Findings as to Causes and Contributing Factors

  1. The operator heavily loaded the vessel because he had done so previously without adverse consequences.
  2. The shingles reduced the vessel's freeboard such that, when the vessel was suddenly slowed, the bow immediately dropped onto the oncoming wave which swamped the vessel.
  3. As a result of the low water temperature - brought about by spring runoff conditions on Anstruther Lake - and the lack of thermal protective aids, the roofing crew experienced advanced hypothermia and the ability of these workers and of the operator to stay afloat unaided, or swim to shore, was compromised.

Findings as to Risks

  1. Neither Ontario nor federal regulations make provisions to protect workers against hypothermia when travelling as passengers on small commercial vessels - should the vessel sink or capsize.
  2. In the absence of effective federal and provincial regulatory requirements, construction workers being carried as passengers on small commercial vessels may be put at undue risk.
  3. As a result of an inadequate safety briefing prior to departure, the roofers did not make use of all the available flotation devices, such as those stored in the plastic bin.

Other Findings

  1. Transport Canada was unaware that the vessel was operating as a small passenger vessel and had not inspected either the vessel or its lifesaving equipment.

This report concludes the Transportation Safety Board's investigation into this occurrence. Consequently, the Board authorized the release of this report on 23 October 2003.

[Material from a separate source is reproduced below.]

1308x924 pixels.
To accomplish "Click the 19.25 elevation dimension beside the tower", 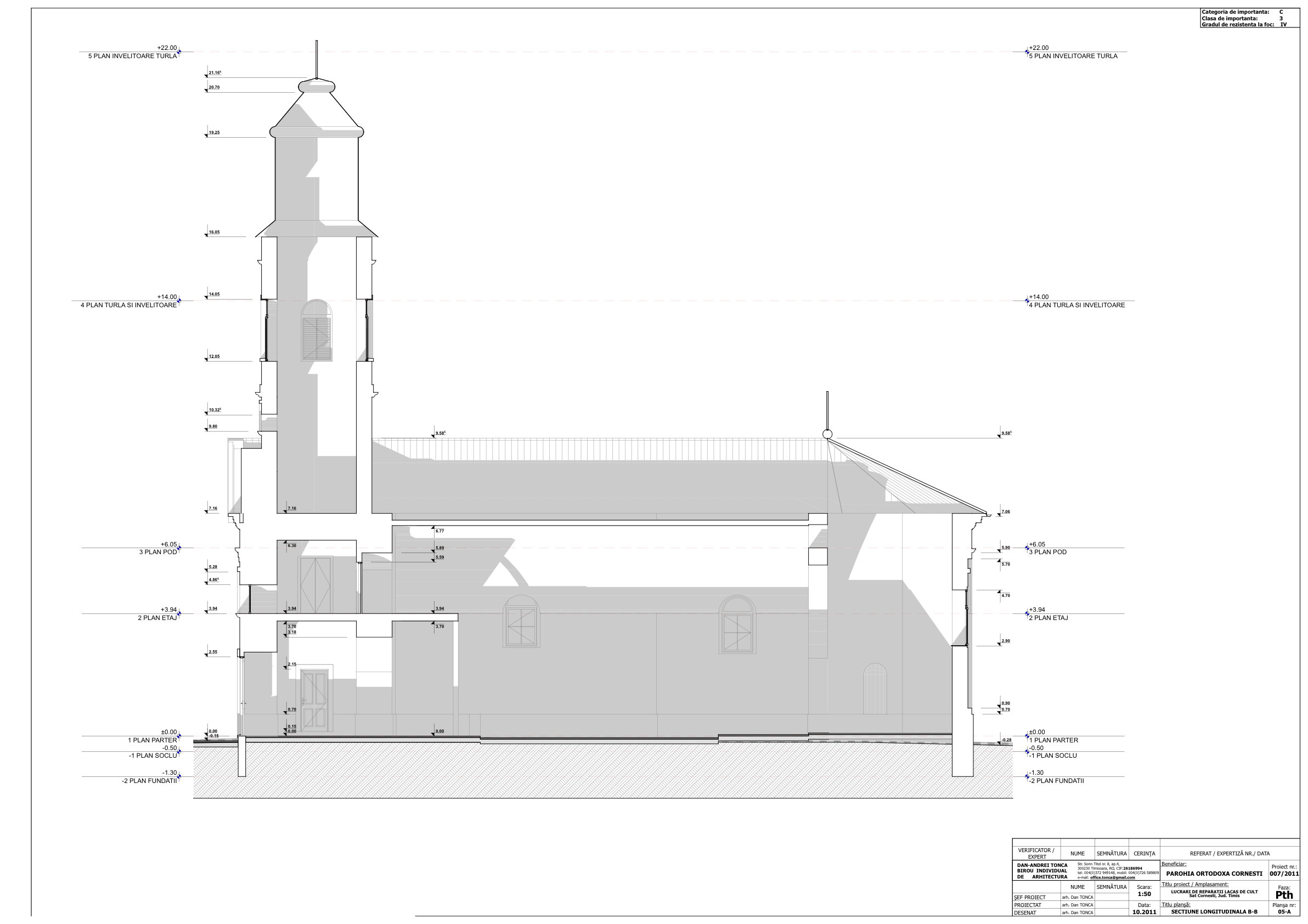I will pyautogui.click(x=214, y=133).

Appendix A - Sketch of the Occurrence Area


1. Units of measurement in this report conform to International Maritime Organization (IMO) standards or, where there is no such standard, are expressed in the International System (SI) of units.

2. All times are eastern daylight time (coordinated universal time [UTC] minus four hours), unless otherwise stated.

3. Occupational Health and Safety Act - O. Reg 213/91, Section 27

4. TC Website

5. This ISPVCP program was developed in response to an amendment to the Canada Shipping Act which raised the inspection threshold from a gross tonnage of 5 to 15. A policy implementing an Interim Passenger Vessel Compliance Program was introduced in June 1999 (SSB 11/99).

6. Number 147-98, 4/2/98

7. TSB Occurrence No. M98W0045

8. S. E. Taylor and J. D. Brown, "Illusion and Well Being: A Social Psychological Perspective on Mental Health," Psychological Bulletin 1988, pp. 103,193-210.

9. K.E. Cooper, S. Martin, and P. Simper. Factors Causing Hyperventilation in Man During Cold Water Immersion, Faculty of Medicine, University of Calgary, 1982.